-- Start Excerpted text --

With all of that in mind, I'd occasionally catch a Duck and Cover film or pamphlet. That its directions were worse than useless in the face of an increasing destructive capabilities of an expanding worldwide arsenal was plain to see. What I used to wonder about, though, was ... Sure, you've hidden behind a desk, or a bookshelf, or a low wall. But what if the bomb exploded on the other side?

Another gift of the constant nuclear-era paranoia infused on us by the mutually assured destruction and bouncing rubble of the anticipated apocalypse was gallows humor like a motherfucker. I've never been able to view any media of anyone protecting themselves against an atomic explosion without thinking "Bad news, the second nuke's landing to the South of that wall. Sorry Sally, you're a poignant shadow now!"


That dread of nuclear devastation has popped up again, as it will do in a culture that is persistently technologized towards conflict and destruction. Strangely, the fear of nuclear war and the international aggression which presages it was a motivating factor among the voting public, and they voted for it. (If you consider that a partisan jab, I will violate a personal rule and admit that, at least in this instance, "both sides are equally bad." It's not as though there hasn't been a foreign nuclear boogeyman for every administration since Kennedy).  That we continue to reinforce the structural environment of nuclear dread seems to speak contrarily to our disinterest in having our entire civilization atomized into a future paleontologist's particularly interesting sediment layer.

But it does mean that, culturally, we're having a guilty awakening. Nuclear dread and zombie-based entertainment -- also a big player in the present-day mindset -- tend to come from the same emotional reservoir; the feeling that someone took us out of the driver's seat when we weren't paying attention, and now we have to face the music for the path we took. Someone else is in control, and it's not someone with our best interests at heart. It's the feeling that all of our good times came at a cost, and the cost is catastrophic and has to be paid in a big burst of terror and panic. Its the conviction that all we can do is duck, cover, and hope the worst of it gets blocked by the couch.

-- End Excerpted text --
-- Start Provided data --

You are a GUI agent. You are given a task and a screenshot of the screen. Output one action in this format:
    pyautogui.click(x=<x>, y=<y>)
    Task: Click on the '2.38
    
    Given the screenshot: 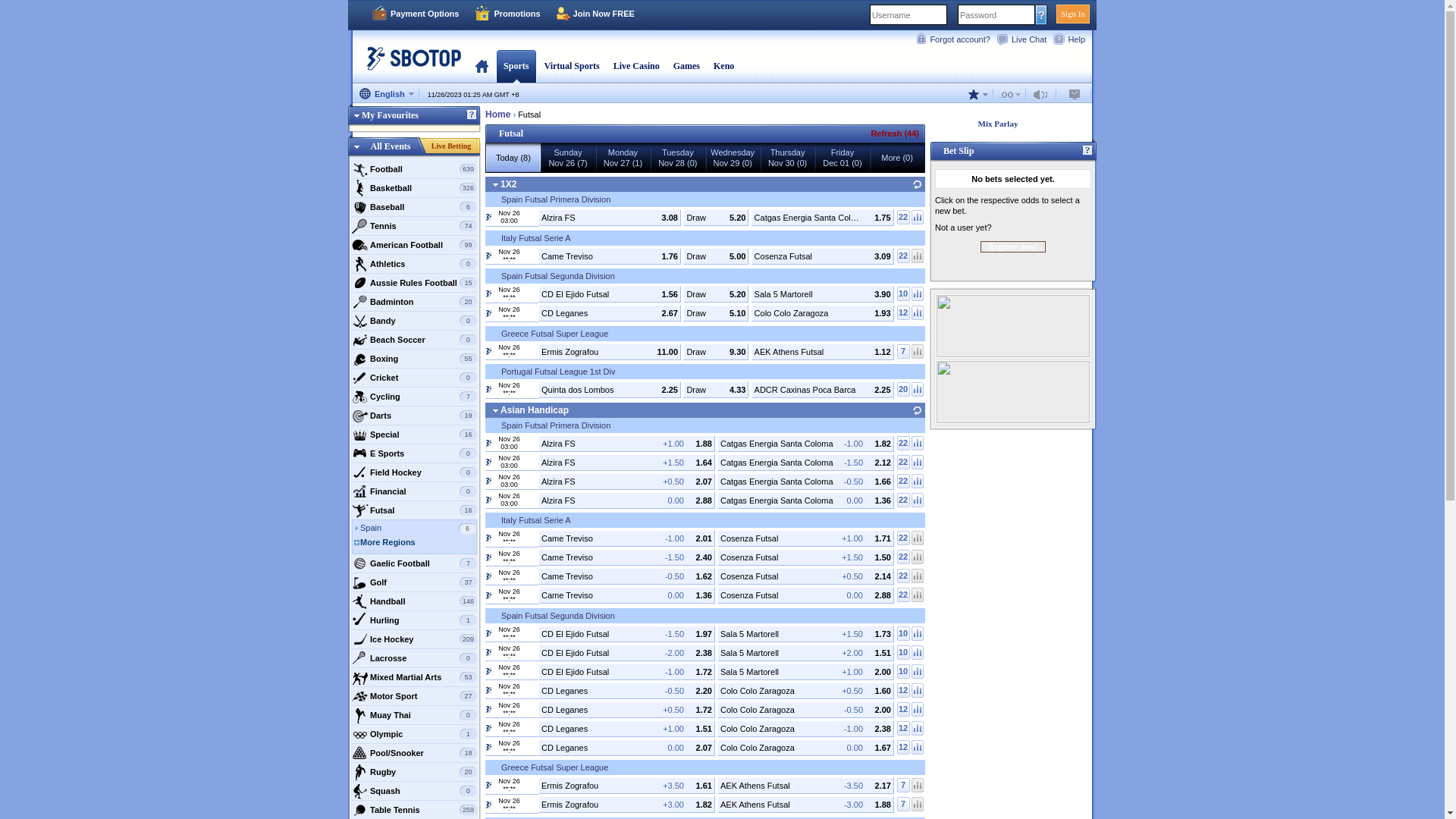 What is the action you would take?
    pyautogui.click(x=626, y=651)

-- End Provided data --

- _Exercise 1_:
Answer these questions about the essay on nuclear dread:
(a) Which three things does the essay name as places someone might have hidden behind?
(b) Since which president's administration has there been a foreign nuclear boogeyman, according to the essay?
(c) What kind of entertainment does the essay say comes from the same emotional reservoir as nuclear dread?
- _Exercise 2_:
Return, word for word, the part of the essay on nuclear dread that opens with the words containing "With all of" and closes with "the other side?".

- _Task output 1_:
(a) A desk, a bookshelf, or a low wall.
(b) Kennedy's.
(c) Zombie-based entertainment.

- _Task output 2_:
With all of that in mind, I'd occasionally catch a Duck and Cover film or pamphlet. That its directions were worse than useless in the face of an increasing destructive capabilities of an expanding worldwide arsenal was plain to see. What I used to wonder about, though, was ... Sure, you've hidden behind a desk, or a bookshelf, or a low wall. But what if the bomb exploded on the other side?